*Problem statement*. Find each line in the listing below that contains the word "screenshot" and copy those lines out.

⁂

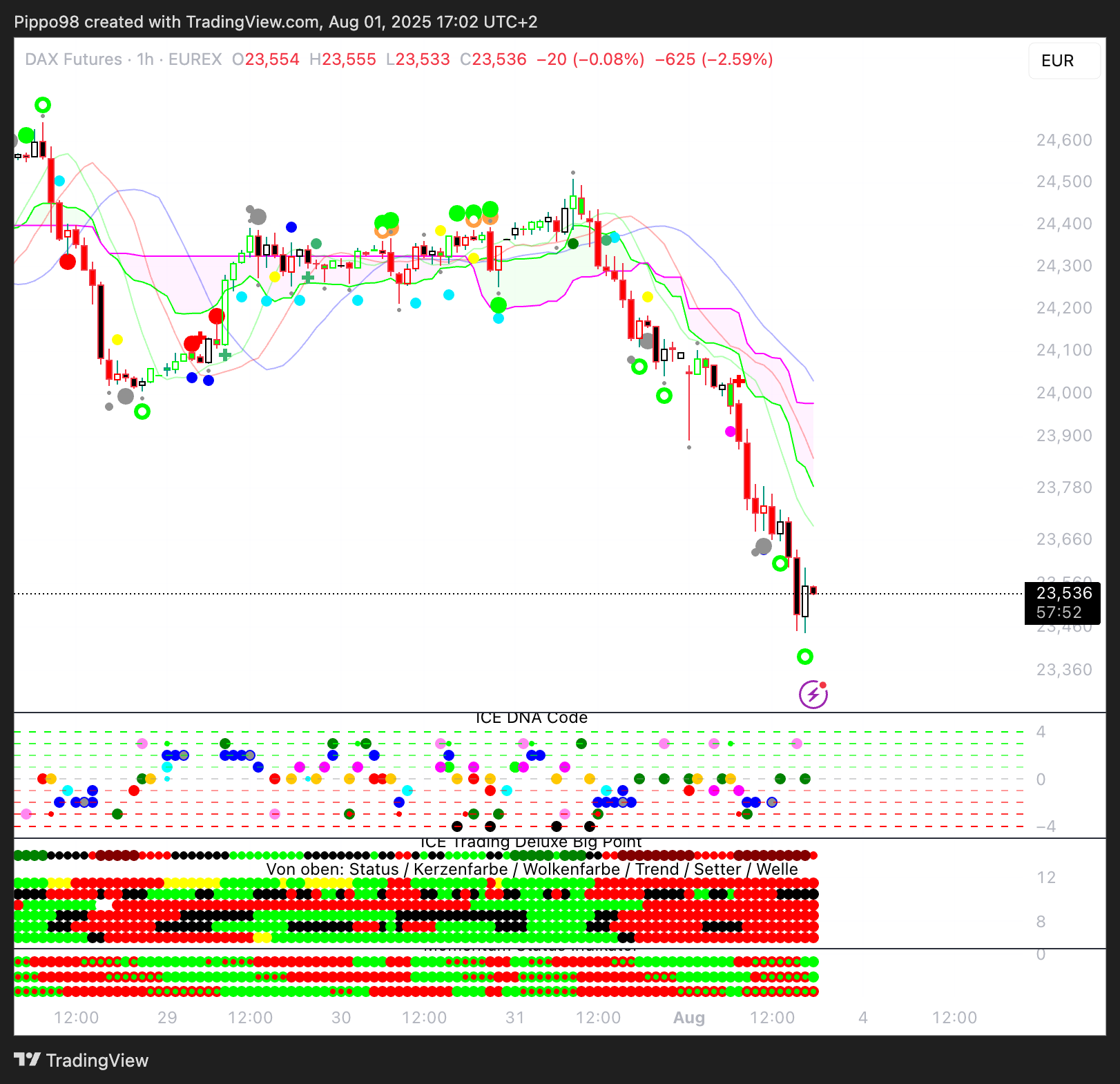
Task: Select the DAX Futures symbol title
Action: click(x=73, y=59)
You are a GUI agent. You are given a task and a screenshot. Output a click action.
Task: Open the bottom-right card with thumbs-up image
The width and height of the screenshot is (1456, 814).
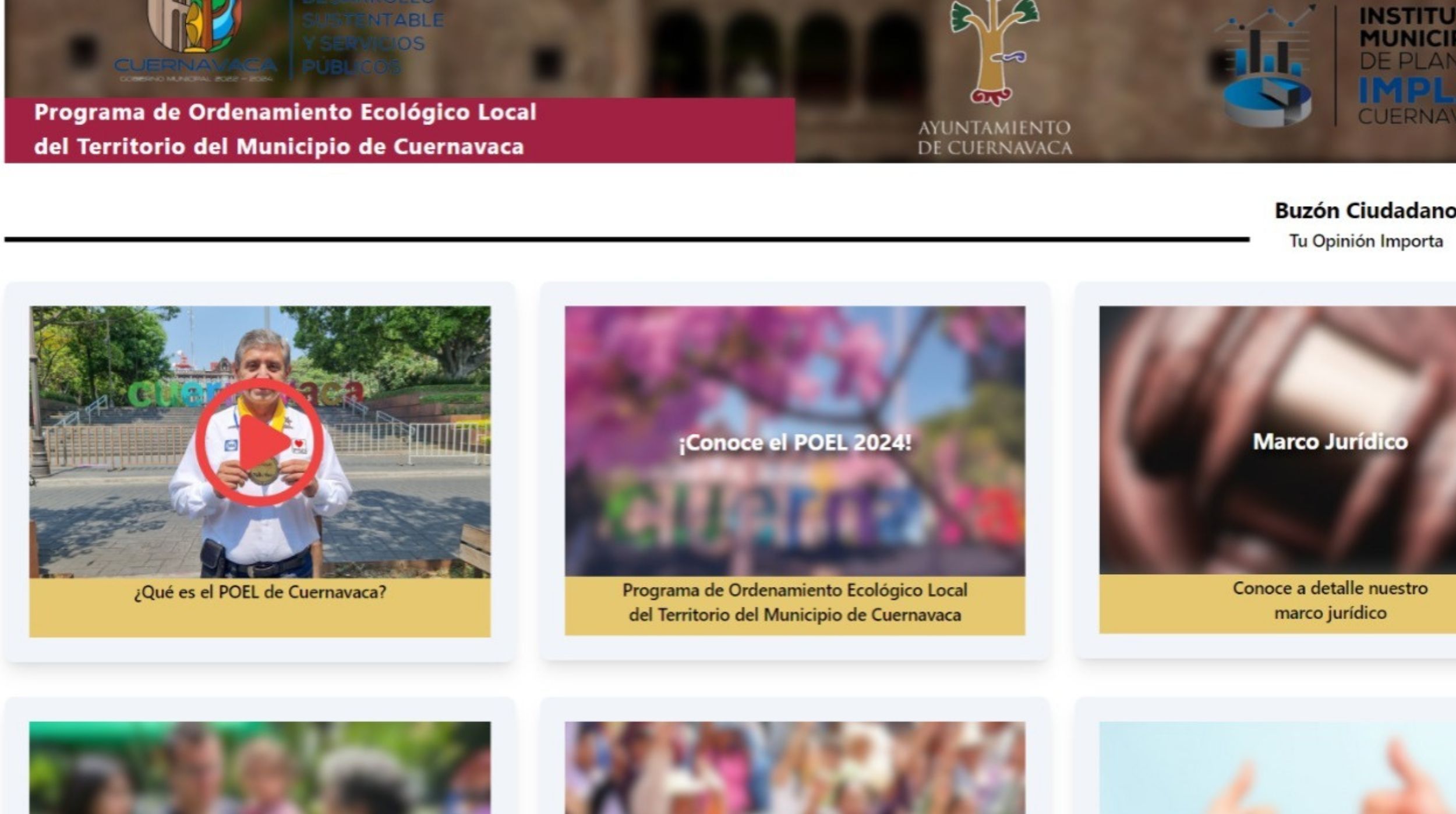click(1277, 767)

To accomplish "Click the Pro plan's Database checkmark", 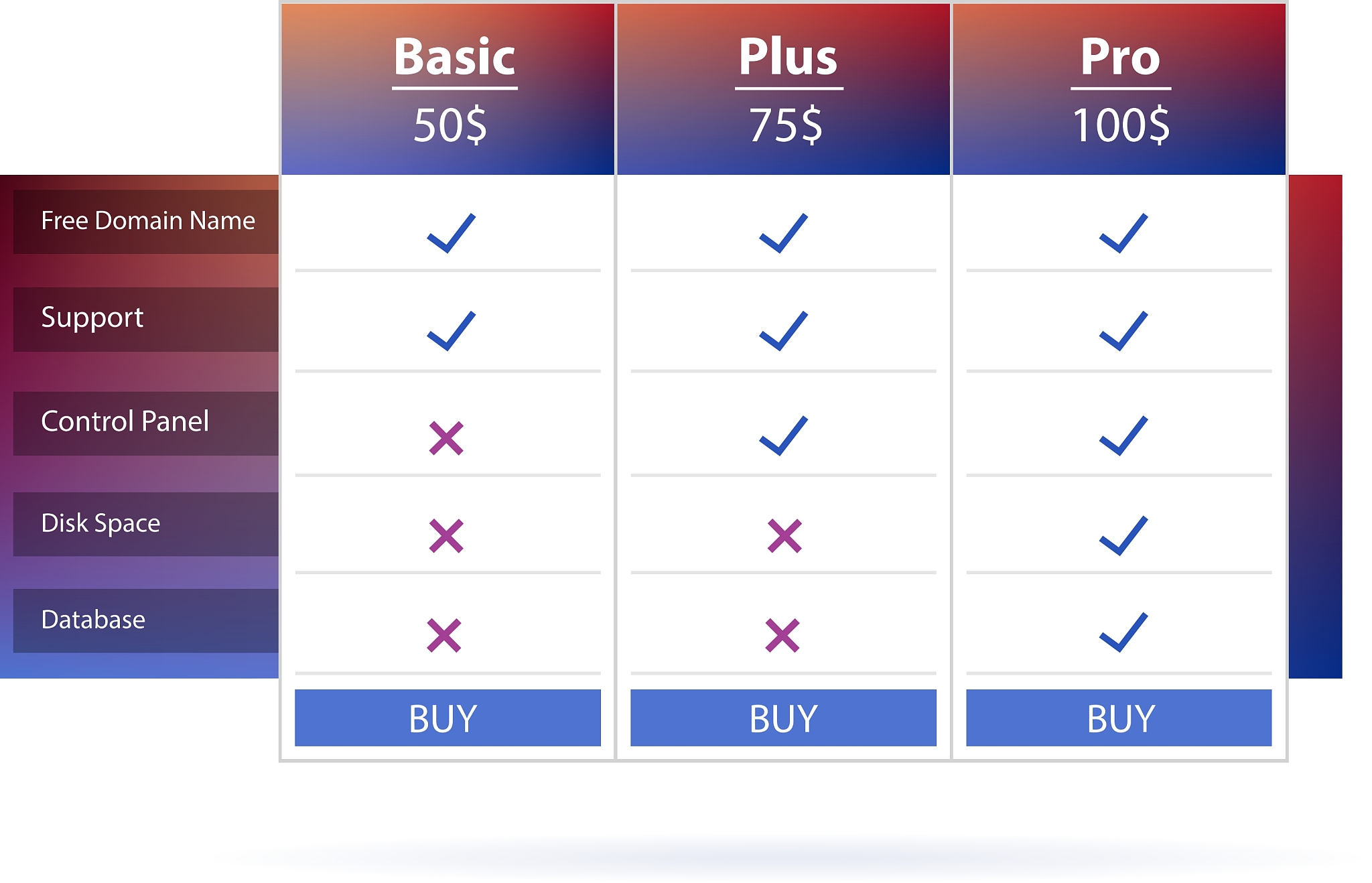I will pyautogui.click(x=1123, y=632).
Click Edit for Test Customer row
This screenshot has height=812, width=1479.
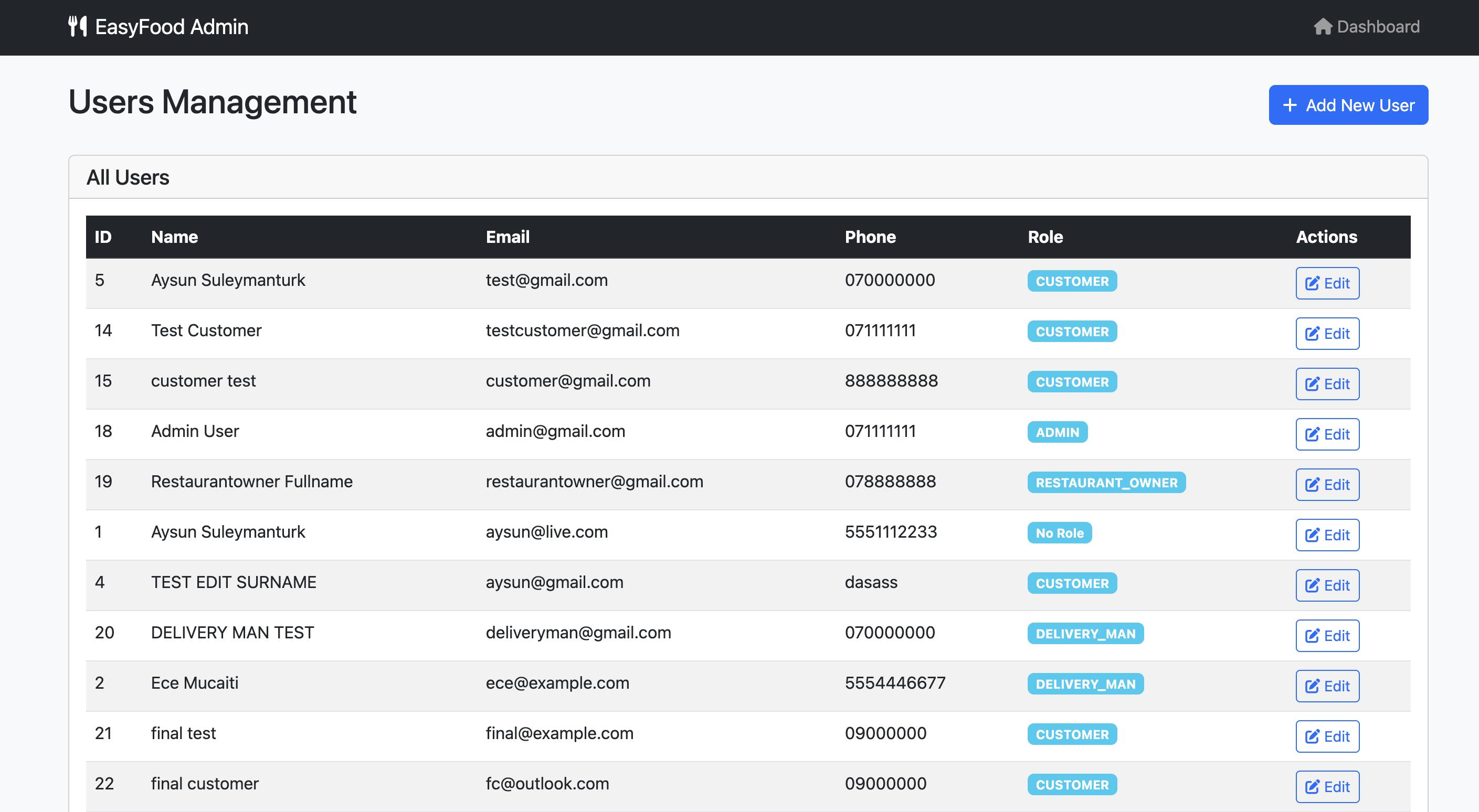(x=1327, y=334)
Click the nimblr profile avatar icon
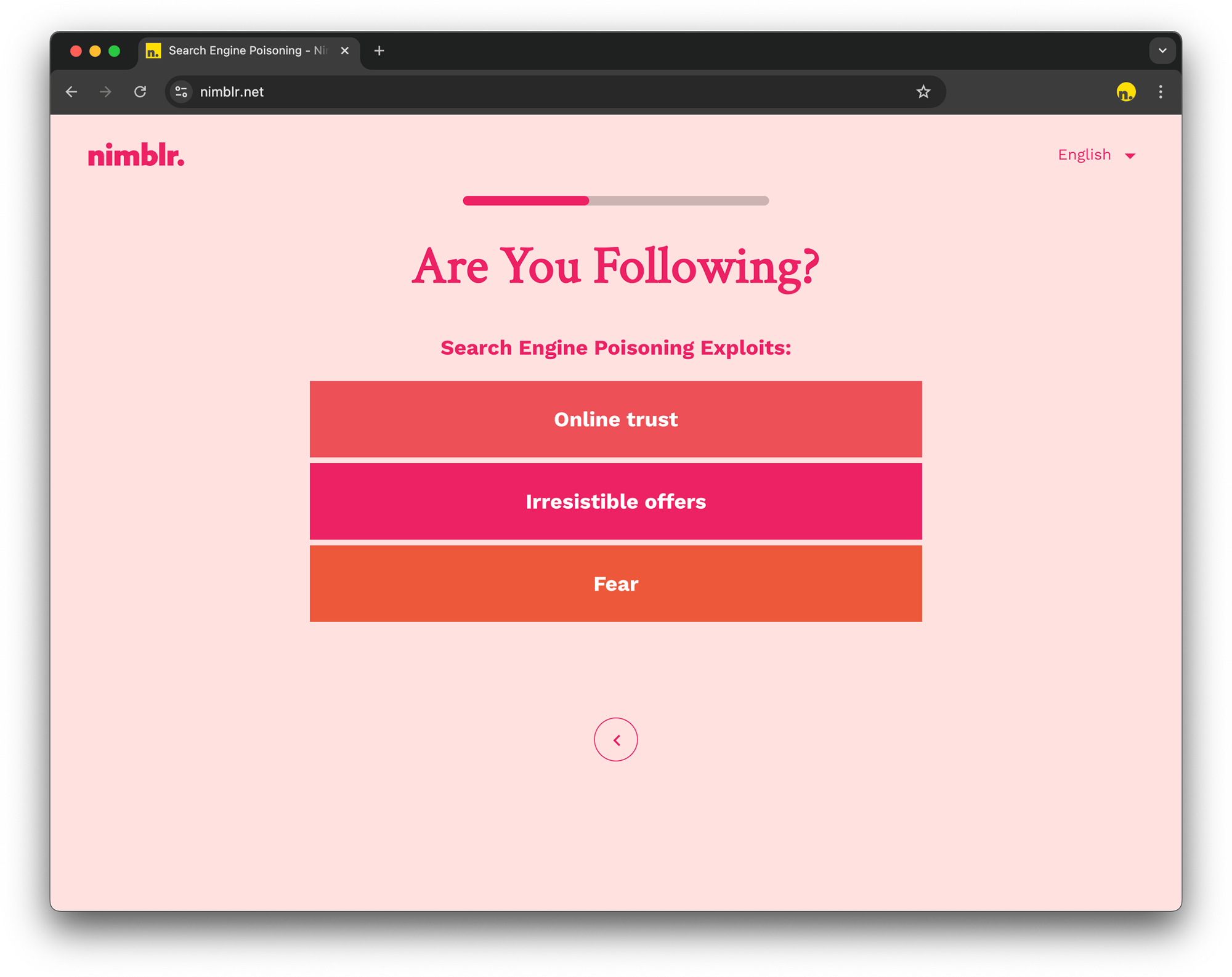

⁂

*Result*.
You are a GUI agent. You are given a task and a screenshot. Output a click action.
The width and height of the screenshot is (1456, 814).
This screenshot has height=812, width=1479.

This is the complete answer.